Workplace deaths shot up more than 60 per cent last year when compared with 2012, while injuries and payouts to those injured also saw dramatic increases, according to data released yesterday by the National Social Security Fund (NSSF).
Speaking during a conference at the Ministry of Labour in Phnom Penh yesterday, government officials said the sharp increase in deaths could be largely attributed to traffic accidents involving garment workers being transported to and from work.
Last year also saw more than 79,000 workers added to the NSSF registry in advance of the introduction of a national health insurance plan later this year and a pension fund slated for 2015.
“The health insurance program will benefit all workers’ well-being,” NSSF director Ouk Sam Vichea said at yesterday’s conference, which was aimed at promoting the new plan. “NSSF appeals to all factory owners and other employers to register with us so that their employees can receive these benefits.”
For the past five years, workers have been eligible to receive compensation from the fund in cases of on-the-job accidents. Before that, workers involved in industrial accidents received nothing.
The health insurance plan will compensate workers suffering from illnesses acquired at work, and the pension fund will contribute toward their retirement. NSSF manages all of the programs.
Although workers ill from work-related causes – such as chemicals on the premises – will be covered by the insurance plan, pre-existing conditions or diseases unrelated to the work environment will not be included, said Dr. Som Sophon, an NSSF deputy.
“We will pay for hospital treatments for work-related illnesses,” Sophon said.

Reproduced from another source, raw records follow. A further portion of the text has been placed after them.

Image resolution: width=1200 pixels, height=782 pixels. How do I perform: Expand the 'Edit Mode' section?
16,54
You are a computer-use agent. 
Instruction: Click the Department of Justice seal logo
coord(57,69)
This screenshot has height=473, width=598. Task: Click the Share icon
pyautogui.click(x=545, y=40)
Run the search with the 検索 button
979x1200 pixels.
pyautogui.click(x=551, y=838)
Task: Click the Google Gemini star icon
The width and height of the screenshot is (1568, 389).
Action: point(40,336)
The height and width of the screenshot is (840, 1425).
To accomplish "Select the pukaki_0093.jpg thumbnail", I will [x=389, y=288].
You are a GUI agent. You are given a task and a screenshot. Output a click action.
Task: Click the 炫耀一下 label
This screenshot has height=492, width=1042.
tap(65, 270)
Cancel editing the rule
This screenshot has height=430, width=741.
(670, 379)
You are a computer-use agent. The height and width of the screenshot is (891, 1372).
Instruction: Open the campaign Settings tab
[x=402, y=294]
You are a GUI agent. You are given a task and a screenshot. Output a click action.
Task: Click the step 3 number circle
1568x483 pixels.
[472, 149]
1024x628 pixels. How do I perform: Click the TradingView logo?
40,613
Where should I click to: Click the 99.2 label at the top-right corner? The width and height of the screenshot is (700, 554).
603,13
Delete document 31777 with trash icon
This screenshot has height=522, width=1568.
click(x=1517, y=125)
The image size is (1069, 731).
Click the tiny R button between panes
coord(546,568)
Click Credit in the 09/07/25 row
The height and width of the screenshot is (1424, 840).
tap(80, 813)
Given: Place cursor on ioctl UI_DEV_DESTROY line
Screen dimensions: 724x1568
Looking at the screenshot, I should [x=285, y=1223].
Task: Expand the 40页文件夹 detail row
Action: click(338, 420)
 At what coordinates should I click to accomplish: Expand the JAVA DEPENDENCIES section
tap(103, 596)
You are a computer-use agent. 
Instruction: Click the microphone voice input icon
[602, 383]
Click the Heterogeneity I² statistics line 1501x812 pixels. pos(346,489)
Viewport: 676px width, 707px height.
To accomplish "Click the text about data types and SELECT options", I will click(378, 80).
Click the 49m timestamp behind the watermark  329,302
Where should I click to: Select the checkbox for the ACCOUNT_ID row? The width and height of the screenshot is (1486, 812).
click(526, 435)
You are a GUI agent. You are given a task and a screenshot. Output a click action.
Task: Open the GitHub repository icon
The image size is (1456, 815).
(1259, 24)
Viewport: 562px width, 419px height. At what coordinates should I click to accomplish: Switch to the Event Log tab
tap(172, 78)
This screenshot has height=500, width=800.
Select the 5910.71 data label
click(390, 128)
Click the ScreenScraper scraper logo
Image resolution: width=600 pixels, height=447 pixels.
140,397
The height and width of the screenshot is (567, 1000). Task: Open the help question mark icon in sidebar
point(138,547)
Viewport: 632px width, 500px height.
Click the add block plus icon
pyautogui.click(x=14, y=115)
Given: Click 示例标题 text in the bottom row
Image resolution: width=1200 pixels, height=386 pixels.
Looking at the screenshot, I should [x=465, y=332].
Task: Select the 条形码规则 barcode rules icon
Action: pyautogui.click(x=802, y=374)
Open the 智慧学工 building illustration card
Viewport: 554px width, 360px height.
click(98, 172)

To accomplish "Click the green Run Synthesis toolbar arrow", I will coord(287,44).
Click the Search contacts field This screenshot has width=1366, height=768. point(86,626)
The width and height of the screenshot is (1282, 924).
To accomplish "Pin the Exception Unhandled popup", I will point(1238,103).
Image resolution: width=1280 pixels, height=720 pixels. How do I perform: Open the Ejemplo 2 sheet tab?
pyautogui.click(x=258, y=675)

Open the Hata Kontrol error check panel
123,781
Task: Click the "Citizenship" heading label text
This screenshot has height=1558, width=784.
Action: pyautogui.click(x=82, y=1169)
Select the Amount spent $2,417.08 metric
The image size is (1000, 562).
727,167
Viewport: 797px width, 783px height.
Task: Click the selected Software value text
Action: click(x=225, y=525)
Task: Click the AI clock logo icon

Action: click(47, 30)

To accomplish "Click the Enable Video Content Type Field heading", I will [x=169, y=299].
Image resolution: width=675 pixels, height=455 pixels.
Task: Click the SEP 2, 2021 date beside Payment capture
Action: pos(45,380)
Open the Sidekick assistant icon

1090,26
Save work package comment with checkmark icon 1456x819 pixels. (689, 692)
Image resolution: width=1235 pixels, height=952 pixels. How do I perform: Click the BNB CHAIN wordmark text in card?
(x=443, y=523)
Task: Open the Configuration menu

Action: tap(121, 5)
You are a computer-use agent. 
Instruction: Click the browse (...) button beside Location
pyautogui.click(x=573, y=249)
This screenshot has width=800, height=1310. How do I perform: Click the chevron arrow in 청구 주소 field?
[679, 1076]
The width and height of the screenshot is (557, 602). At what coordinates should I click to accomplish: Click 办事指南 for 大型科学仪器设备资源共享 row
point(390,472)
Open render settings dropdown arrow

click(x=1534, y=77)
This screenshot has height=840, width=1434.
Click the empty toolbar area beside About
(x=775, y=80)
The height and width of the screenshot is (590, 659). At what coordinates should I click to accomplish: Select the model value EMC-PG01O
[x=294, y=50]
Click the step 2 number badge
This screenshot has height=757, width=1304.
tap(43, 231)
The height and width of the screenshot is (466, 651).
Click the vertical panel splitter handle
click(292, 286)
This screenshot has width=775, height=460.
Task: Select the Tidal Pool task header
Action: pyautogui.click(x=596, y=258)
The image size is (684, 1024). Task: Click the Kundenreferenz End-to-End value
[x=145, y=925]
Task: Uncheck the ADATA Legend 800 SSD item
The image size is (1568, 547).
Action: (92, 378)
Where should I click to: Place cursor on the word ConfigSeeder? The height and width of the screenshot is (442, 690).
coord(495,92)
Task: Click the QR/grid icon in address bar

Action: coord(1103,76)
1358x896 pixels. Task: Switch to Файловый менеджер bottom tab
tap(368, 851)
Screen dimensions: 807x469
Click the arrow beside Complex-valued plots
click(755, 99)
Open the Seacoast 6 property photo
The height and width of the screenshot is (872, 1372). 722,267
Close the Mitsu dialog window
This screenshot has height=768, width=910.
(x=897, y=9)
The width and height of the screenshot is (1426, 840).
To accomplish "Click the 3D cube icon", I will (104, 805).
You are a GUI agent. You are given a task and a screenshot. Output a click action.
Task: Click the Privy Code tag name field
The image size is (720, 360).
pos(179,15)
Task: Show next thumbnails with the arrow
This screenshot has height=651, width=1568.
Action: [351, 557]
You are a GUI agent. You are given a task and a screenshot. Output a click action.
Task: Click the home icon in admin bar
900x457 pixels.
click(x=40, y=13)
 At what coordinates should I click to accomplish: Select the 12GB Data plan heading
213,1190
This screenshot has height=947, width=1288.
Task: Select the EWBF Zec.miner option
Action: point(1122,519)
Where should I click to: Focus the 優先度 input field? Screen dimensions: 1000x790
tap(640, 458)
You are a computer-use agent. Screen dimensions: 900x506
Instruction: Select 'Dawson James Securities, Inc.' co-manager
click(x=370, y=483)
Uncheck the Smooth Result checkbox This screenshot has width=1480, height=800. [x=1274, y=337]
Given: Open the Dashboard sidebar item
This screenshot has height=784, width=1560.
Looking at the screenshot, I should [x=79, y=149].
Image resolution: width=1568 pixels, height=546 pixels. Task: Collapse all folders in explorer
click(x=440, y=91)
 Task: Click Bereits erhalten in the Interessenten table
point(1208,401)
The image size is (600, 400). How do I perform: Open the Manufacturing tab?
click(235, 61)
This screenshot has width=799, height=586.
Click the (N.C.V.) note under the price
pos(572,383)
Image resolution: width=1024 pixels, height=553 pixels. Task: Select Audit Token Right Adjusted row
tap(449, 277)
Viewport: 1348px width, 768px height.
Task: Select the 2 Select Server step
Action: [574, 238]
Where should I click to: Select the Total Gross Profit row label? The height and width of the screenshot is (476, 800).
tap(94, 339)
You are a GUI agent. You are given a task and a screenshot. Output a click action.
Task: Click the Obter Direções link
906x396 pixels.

In addition, the social security fund will pay for workers’ lunches when the health insurance plan begins covering registered workers later this year, Sam Vichea said.
Garment factories make up the lion’s share of workers registered in the NSSF, but it’s important that other sectors, including construction, are involved, said Dave Welsh, country director for labour rights group Solidarity Center.
Just below 17,000 workers were injured last year, about 2,600 more than 2012; and 92 workers were killed, compared with 56 in 2012.